Please rewrite all the records below as a numbered list, leaving out any blank lines.

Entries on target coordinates
^^^^^^^^^^^^^^^^

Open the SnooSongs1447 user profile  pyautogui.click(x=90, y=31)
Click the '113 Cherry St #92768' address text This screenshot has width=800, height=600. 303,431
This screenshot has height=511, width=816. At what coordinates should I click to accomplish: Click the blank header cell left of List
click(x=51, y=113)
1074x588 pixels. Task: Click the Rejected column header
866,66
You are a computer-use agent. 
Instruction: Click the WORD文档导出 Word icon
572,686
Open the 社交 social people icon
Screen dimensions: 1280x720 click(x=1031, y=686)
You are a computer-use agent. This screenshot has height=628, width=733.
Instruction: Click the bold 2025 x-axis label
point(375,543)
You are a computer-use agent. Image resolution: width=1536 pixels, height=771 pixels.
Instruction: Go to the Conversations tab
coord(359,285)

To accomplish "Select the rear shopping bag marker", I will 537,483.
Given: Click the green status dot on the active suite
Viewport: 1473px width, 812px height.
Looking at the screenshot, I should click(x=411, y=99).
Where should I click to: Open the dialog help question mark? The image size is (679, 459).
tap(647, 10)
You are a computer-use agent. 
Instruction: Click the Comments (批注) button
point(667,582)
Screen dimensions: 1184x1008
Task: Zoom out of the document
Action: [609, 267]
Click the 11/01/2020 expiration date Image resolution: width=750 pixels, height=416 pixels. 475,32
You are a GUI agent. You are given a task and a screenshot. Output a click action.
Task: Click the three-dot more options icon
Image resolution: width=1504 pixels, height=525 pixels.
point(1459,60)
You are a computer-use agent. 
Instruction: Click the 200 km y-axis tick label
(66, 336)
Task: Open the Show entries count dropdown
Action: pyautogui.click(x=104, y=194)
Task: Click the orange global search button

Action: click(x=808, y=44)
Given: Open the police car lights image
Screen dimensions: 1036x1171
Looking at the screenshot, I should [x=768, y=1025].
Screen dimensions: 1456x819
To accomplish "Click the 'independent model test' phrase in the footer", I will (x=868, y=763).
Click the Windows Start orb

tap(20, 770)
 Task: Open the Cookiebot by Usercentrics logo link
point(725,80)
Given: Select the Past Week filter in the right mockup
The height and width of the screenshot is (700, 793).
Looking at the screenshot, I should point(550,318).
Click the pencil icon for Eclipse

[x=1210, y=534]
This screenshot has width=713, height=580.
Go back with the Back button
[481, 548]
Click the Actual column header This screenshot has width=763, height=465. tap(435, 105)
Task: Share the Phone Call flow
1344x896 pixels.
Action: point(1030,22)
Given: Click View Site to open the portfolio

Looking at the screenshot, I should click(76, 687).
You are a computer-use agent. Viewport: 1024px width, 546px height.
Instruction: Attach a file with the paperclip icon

^^^^^^^^^^^^^^^^

Worked answer
1. Open the SnooSongs1447 user profile  pyautogui.click(x=90, y=31)
2. Click the '113 Cherry St #92768' address text This screenshot has width=800, height=600. 303,431
3. This screenshot has height=511, width=816. At what coordinates should I click to accomplish: Click the blank header cell left of List
4. click(x=51, y=113)
5. 1074x588 pixels. Task: Click the Rejected column header
6. 866,66
7. You are a computer-use agent. 
8. Instruction: Click the WORD文档导出 Word icon
9. 572,686
10. Open the 社交 social people icon
11. Screen dimensions: 1280x720 click(x=1031, y=686)
12. You are a computer-use agent. This screenshot has height=628, width=733.
13. Instruction: Click the bold 2025 x-axis label
14. point(375,543)
15. You are a computer-use agent. Image resolution: width=1536 pixels, height=771 pixels.
16. Instruction: Go to the Conversations tab
17. coord(359,285)
18. To accomplish "Select the rear shopping bag marker", I will 537,483.
19. Given: Click the green status dot on the active suite
20. Viewport: 1473px width, 812px height.
21. Looking at the screenshot, I should click(x=411, y=99).
22. Where should I click to: Open the dialog help question mark? The image size is (679, 459).
23. tap(647, 10)
24. You are a computer-use agent. 
25. Instruction: Click the Comments (批注) button
26. point(667,582)
27. Screen dimensions: 1184x1008
28. Task: Zoom out of the document
29. Action: [609, 267]
30. Click the 11/01/2020 expiration date Image resolution: width=750 pixels, height=416 pixels. 475,32
31. You are a GUI agent. You are given a task and a screenshot. Output a click action.
32. Task: Click the three-dot more options icon
33. Image resolution: width=1504 pixels, height=525 pixels.
34. point(1459,60)
35. You are a computer-use agent. 
36. Instruction: Click the 200 km y-axis tick label
37. (66, 336)
38. Task: Open the Show entries count dropdown
39. Action: pyautogui.click(x=104, y=194)
40. Task: Click the orange global search button
41. Action: click(x=808, y=44)
42. Given: Open the police car lights image
43. Screen dimensions: 1036x1171
44. Looking at the screenshot, I should [x=768, y=1025].
45. Screen dimensions: 1456x819
46. To accomplish "Click the 'independent model test' phrase in the footer", I will (x=868, y=763).
47. Click the Windows Start orb
48. tap(20, 770)
49.  Task: Open the Cookiebot by Usercentrics logo link
50. point(725,80)
51. Given: Select the Past Week filter in the right mockup
52. The height and width of the screenshot is (700, 793).
53. Looking at the screenshot, I should point(550,318).
54. Click the pencil icon for Eclipse
55. [x=1210, y=534]
56. This screenshot has width=713, height=580.
57. Go back with the Back button
58. [481, 548]
59. Click the Actual column header This screenshot has width=763, height=465. tap(435, 105)
60. Task: Share the Phone Call flow
61. 1344x896 pixels.
62. Action: point(1030,22)
63. Given: Click View Site to open the portfolio
64. Looking at the screenshot, I should click(76, 687).
65. You are a computer-use agent. Viewport: 1024px width, 546px height.
66. Instruction: Attach a file with the paperclip icon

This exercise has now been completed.